Task directions: Beginning with the first line, please return the entries exactly through the line that contains "The image size is (600, 452).", and leave out all later lines.

START The records

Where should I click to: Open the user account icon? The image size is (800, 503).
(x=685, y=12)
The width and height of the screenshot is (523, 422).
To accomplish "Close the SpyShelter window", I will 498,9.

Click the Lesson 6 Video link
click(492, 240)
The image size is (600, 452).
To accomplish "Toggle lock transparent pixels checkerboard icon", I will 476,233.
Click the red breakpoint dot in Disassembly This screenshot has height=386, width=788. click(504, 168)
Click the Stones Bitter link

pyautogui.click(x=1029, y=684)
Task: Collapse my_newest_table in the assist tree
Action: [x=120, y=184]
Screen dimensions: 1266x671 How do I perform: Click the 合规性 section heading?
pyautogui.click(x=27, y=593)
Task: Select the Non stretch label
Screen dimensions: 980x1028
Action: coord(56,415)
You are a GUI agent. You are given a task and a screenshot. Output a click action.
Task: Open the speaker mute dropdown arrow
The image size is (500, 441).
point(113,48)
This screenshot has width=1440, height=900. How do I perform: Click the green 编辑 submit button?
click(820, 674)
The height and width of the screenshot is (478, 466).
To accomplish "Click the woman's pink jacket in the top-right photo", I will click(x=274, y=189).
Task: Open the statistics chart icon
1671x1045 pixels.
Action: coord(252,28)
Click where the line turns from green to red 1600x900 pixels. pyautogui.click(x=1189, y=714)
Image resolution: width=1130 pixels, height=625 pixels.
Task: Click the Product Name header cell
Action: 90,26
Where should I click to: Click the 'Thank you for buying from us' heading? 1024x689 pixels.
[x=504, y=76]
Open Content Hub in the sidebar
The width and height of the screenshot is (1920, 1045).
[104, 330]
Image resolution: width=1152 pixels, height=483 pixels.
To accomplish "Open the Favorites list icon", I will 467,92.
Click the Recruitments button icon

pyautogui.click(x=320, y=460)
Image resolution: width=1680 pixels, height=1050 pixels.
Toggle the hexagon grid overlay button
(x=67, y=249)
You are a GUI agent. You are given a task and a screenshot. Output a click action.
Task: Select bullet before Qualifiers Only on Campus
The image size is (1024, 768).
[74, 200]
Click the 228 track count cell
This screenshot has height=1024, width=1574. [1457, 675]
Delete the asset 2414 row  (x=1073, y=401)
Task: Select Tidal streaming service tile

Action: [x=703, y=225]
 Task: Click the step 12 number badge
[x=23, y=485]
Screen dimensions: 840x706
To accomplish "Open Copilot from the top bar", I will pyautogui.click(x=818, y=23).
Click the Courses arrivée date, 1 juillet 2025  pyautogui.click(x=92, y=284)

END The records

Response below:
Where should I click to: Open the user account icon? The image size is (800, 503).
(x=685, y=12)
The width and height of the screenshot is (523, 422).
To accomplish "Close the SpyShelter window", I will 498,9.

Click the Lesson 6 Video link
click(492, 240)
The image size is (600, 452).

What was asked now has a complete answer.